Context: "Discovering Music" is a music class for 8-10 graders, where students discover the meaning of music by creating their own chord progressions, analyzing pop songs, and challenging their perception of who owns the power to define what is "musically meaningful" (spoiler: the students). I designed and taught this class for Stanford Splash Spring 2019, a weekend event where 8-12 grade students from all over the Bay area come to Stanford and take classes taught by Stanford students and affiliates.
Action: I have previously taught a class for Splash Fall 2018 called "How [sic] Do Music Tell Stories?", where I focused on how information generates meaning and drew connections among philosophy, storytelling, and music.
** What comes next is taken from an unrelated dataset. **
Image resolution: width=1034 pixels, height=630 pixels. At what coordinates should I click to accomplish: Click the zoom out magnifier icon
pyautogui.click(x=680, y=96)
Learning from the lessons of last time, I set out to redesign my Splash class to involve more hands-on activities and more music making. Having benefitted from a customized pre-class survey last time, I also redesigned the pre-class survey to include questions inspired by classes and projects from the past 2 quarters. As usual, I made last minute changes to the lesson plan the night before according to the students' interests from the survey.
Result: Because I was teaching two sessions back to back, I had little time to incorporate feedback from the first session into my second session, and I eventually made the bold decision to drop a main activity that hadn't been well received and change the instruction of another activity to be fully student-led and open-ended, which called for significant improvisation. The risk paid off, and the second session became my most successful session ever (judging from student engagement). But success came with a price, too: Some students came for what was on the original class description and were reasonably disappointed when it turned out to be something different.
Image: Even though most of the class didn't have any music theory background, they were excited to try out different combinations of chords, make up stories according to what they heard, and iteratively change the chord progression to achieve a specific feeling.
- Learning Experience Design
- Survey Design
Insights and Lessons
- Your early adopters might not be your target users.
- You can't keep every student engaged at all times, but you better find out why they tune out. (Hint: It's probably on you.)
- Be ready to let go if your proudest innovation flops.
- Pivot moderately and expect consequences.